(Input for this task)
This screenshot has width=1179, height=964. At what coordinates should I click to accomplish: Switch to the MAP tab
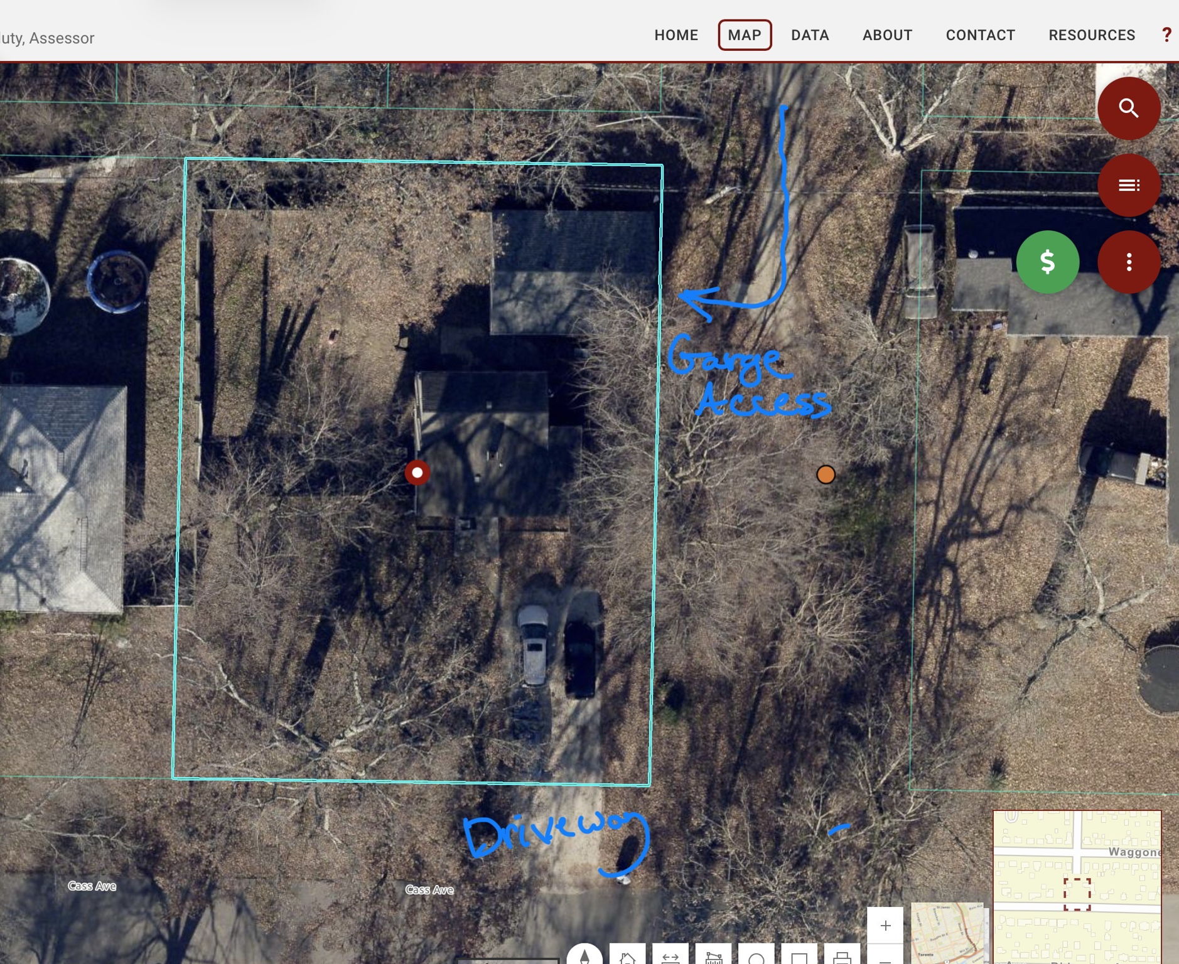pos(745,36)
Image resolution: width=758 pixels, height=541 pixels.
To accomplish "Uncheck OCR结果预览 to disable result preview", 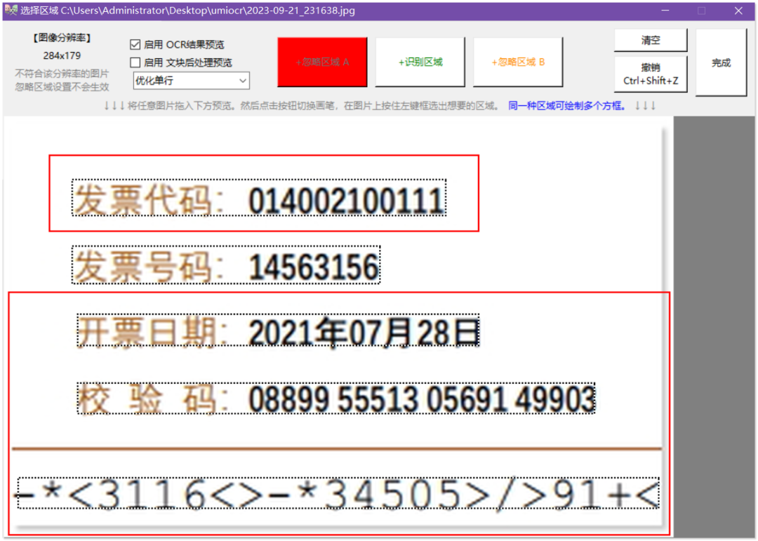I will [135, 45].
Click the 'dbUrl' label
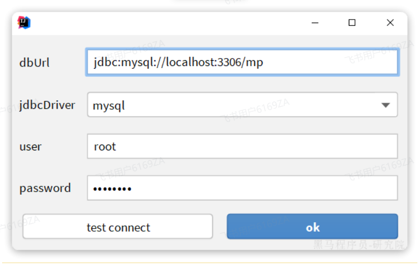This screenshot has height=267, width=420. click(x=34, y=63)
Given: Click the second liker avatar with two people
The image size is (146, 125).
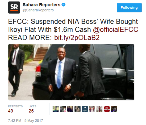Looking at the screenshot, I should [63, 109].
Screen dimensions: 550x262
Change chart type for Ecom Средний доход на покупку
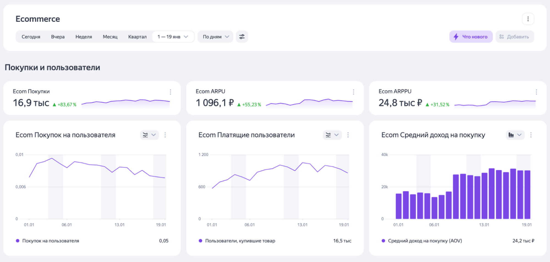pos(515,135)
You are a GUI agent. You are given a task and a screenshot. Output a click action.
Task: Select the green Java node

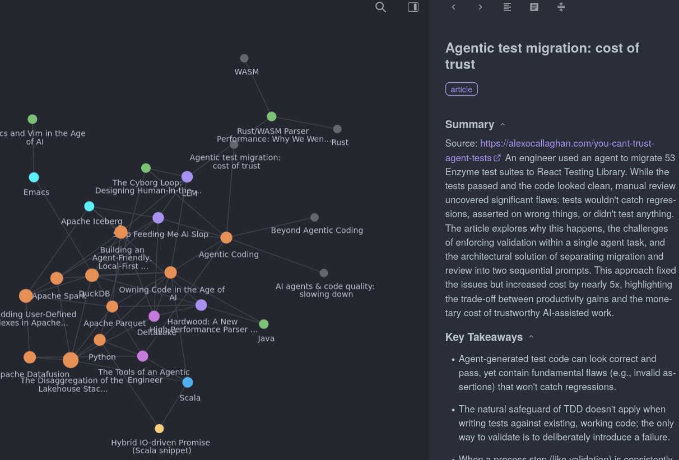coord(264,324)

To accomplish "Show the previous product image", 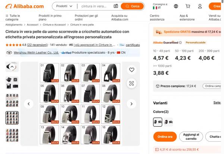I will [29, 104].
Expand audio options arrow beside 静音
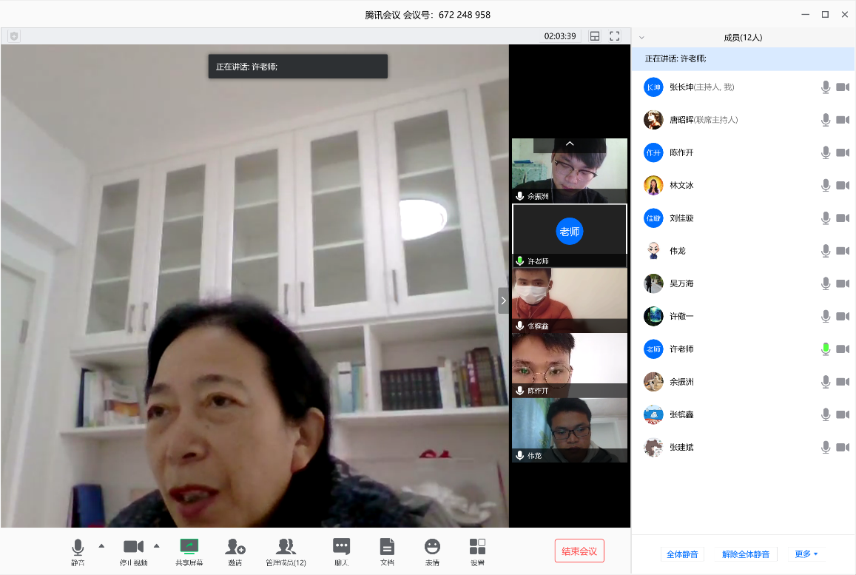Screen dimensions: 856x575 [x=101, y=546]
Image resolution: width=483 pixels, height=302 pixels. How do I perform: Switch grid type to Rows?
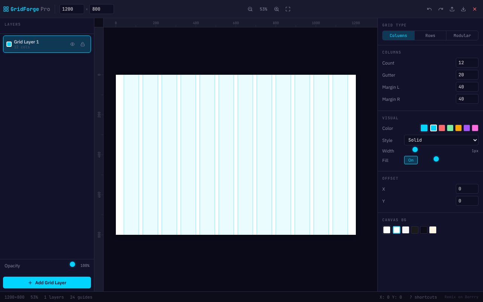pyautogui.click(x=430, y=35)
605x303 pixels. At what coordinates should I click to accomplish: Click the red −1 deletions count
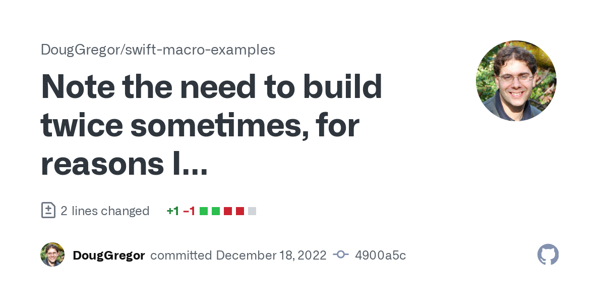[x=189, y=211]
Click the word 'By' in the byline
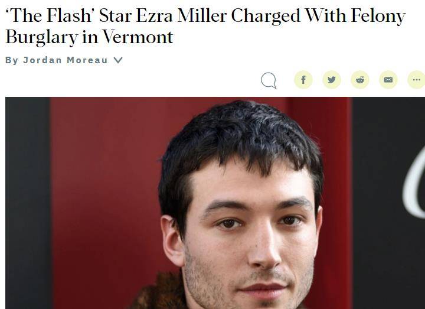Viewport: 425px width, 309px height. [12, 60]
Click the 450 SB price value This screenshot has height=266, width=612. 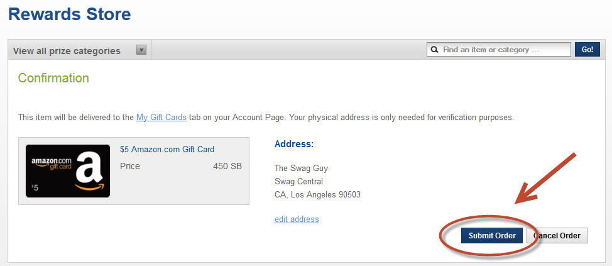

(Problem details)
Starting at the line that contains "Expand audio options arrow beside 静音" and continuing through the end of the data, write out those lines again with "byline" switched to "author line" and nothing else changed. Omit the pictures.

(Answer to this problem)
Expand audio options arrow beside 静音
Screen dimensions: 856x575 [x=101, y=546]
Image resolution: width=483 pixels, height=302 pixels. How do I perform: Switch grid type to Rows?
pyautogui.click(x=430, y=35)
605x303 pixels. At what coordinates should I click to accomplish: Click the red −1 deletions count
[x=189, y=211]
Click the word 'By' in the author line
Viewport: 425px width, 309px height. [12, 60]
Click the 450 SB price value This screenshot has height=266, width=612. 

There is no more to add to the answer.